In [None]:
# Upgrade Oracle ADS to pick up latest features and maintain compatibility with Oracle Cloud Infrastructure.

!pip install -U oracle-ads

Oracle Data Science service sample notebook.

Copyright (c) 2022 Oracle, Inc. All rights reserved. Licensed under the [Universal Permissive License v 1.0](https://oss.oracle.com/licenses/upl).

---

# <font color="red">Using Data Catalog Metastore with PySpark</font>
<p style="margin-left:10%; margin-right:10%;">by the <font color="teal">Oracle Cloud Infrastructure Data Science Service.</font></p>

---

# Prerequisites

Compatible conda pack: <pack> (see links for examples)

***

# Overview:

This notebook demonstrates how to configure and use PySpark to process data in the Oracle Cloud Infrastructure (OCI) Data Catalog metastore. The [Data Catalog](https://docs.oracle.com/en-us/iaas/data-catalog/home.htm) service is a metadata management service that helps data professionals discover data and supports data governance.  The [Data Catalog Hive metastore](https://docs.oracle.com/en-us/iaas/data-catalog/using/metastore.htm) is part of the Data Catalog service and it provides schema definitions for objects in structured and unstructured data assets that reside in Object Storage. Use the metastore as a central metadata repository manage data tables that are backed by files in Object Storage. To be able to access the metastore from the notebook using PySpark, you must configure PySpark. This notebook demostrates some common operations, such as create and load tables from the metastore. It also shows you how to use PySpark to query a table and access the results in a notebook session.

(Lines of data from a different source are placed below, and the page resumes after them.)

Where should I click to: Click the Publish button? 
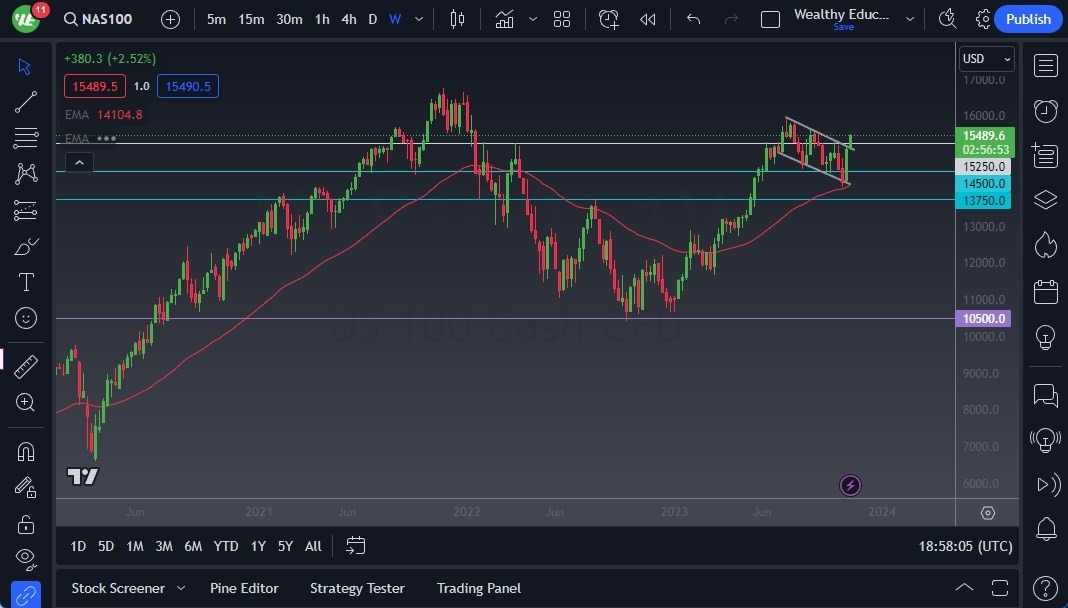pyautogui.click(x=1028, y=18)
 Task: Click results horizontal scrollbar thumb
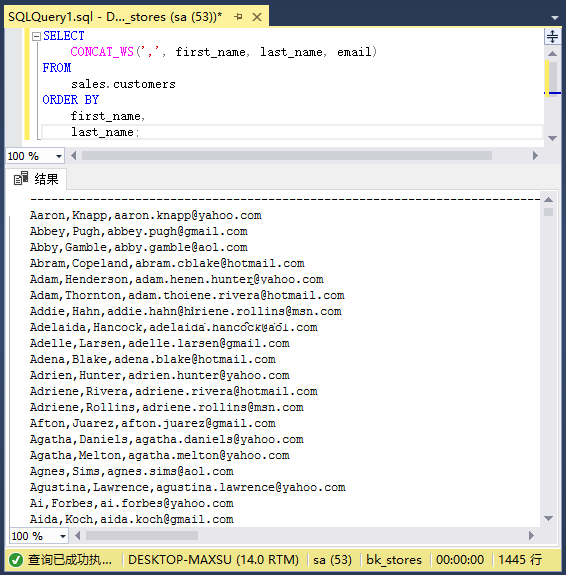pos(142,536)
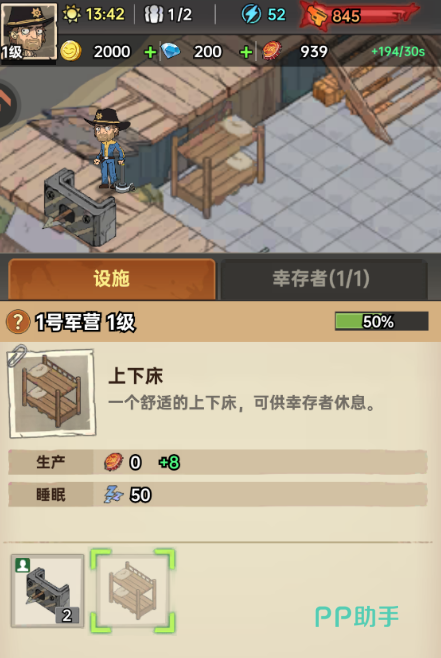Switch to the 设施 facilities tab
This screenshot has height=658, width=441.
[112, 279]
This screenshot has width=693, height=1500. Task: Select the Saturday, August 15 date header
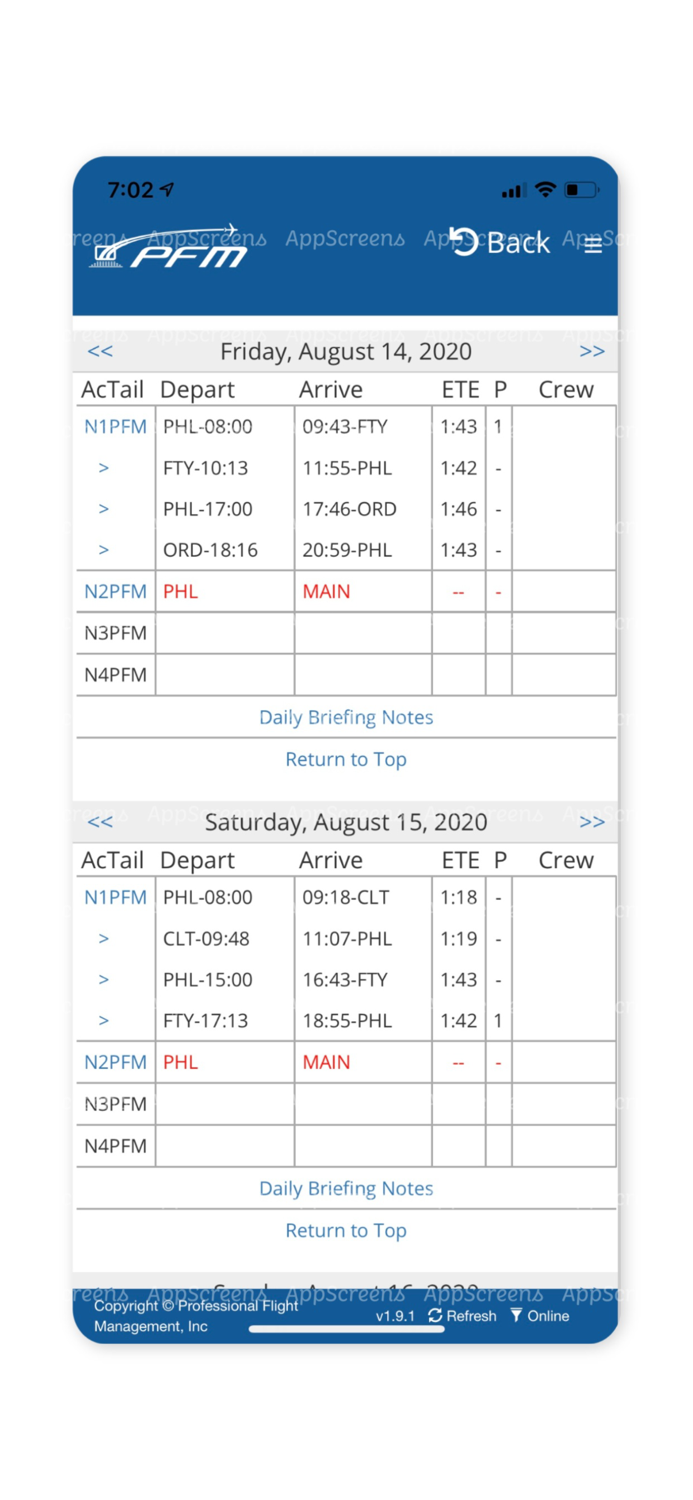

Compatible conda pack: [PySpark 3.0 and Data Flow](https://docs.oracle.com/en-us/iaas/data-science/using/conda-pyspark-fam.htm) for CPU on Python 3.7 (version 5.0)

---

## Contents:

 - <a href='#intro'>Introduction</a>
 - <a href='#setup'>Setup</a>
     - <a href='#setup_spark-defaults'>`spark-defaults.conf`</a>
     - <a href='#setup_session'>Session Setup</a>
     - <a href='#conda_configuration_dcat_testing'>Testing the Configuration</a>
 - <a href='#write_dcat'>Save the Data to Data Catalog Metastore</a>
 - <a href='#read_dcat'>Read Data from Data Catalog Metastore</a>
 - <a href='#clean_up'>Clean Up</a>
 - <a href='#ref'>References</a>

---


Datasets are provided as a convenience.  Datasets are considered third-party content and are not considered materials 
under your agreement with Oracle.
    
You can access the `orcl_attrition` dataset license [here](https://oss.oracle.com/licenses/upl).


In [None]:
import fsspec
import oci
import os
import pandas as pd
import pyarrow.parquet as pq
import shutil
import tempfile

from ads.common import auth as authutil
from pyspark import SparkConf
from pyspark.sql import SparkSession, Row
from urllib.parse import urlparse

<a id='intro'></a>
# Introduction

Various data professionals, such as data engineers, data scientists, data stewards, and chief data officers, use [Data Catalog](https://docs.oracle.com/en-us/iaas/data-catalog/home.htm) to manage metadata. In the Data Catalog, data assets represent a data source, such as a database, an object store, a file or document store, a message queue, or an application. One of the most common uses for data scientists is to use Data Catalog to manage metadata about a flat-file database that is backed by Object Storage. This notebook demonstrates how to connect to the Data Catalog, and create and read from a database on Object Storage. This database must have its metadata stored in the Data Catalog.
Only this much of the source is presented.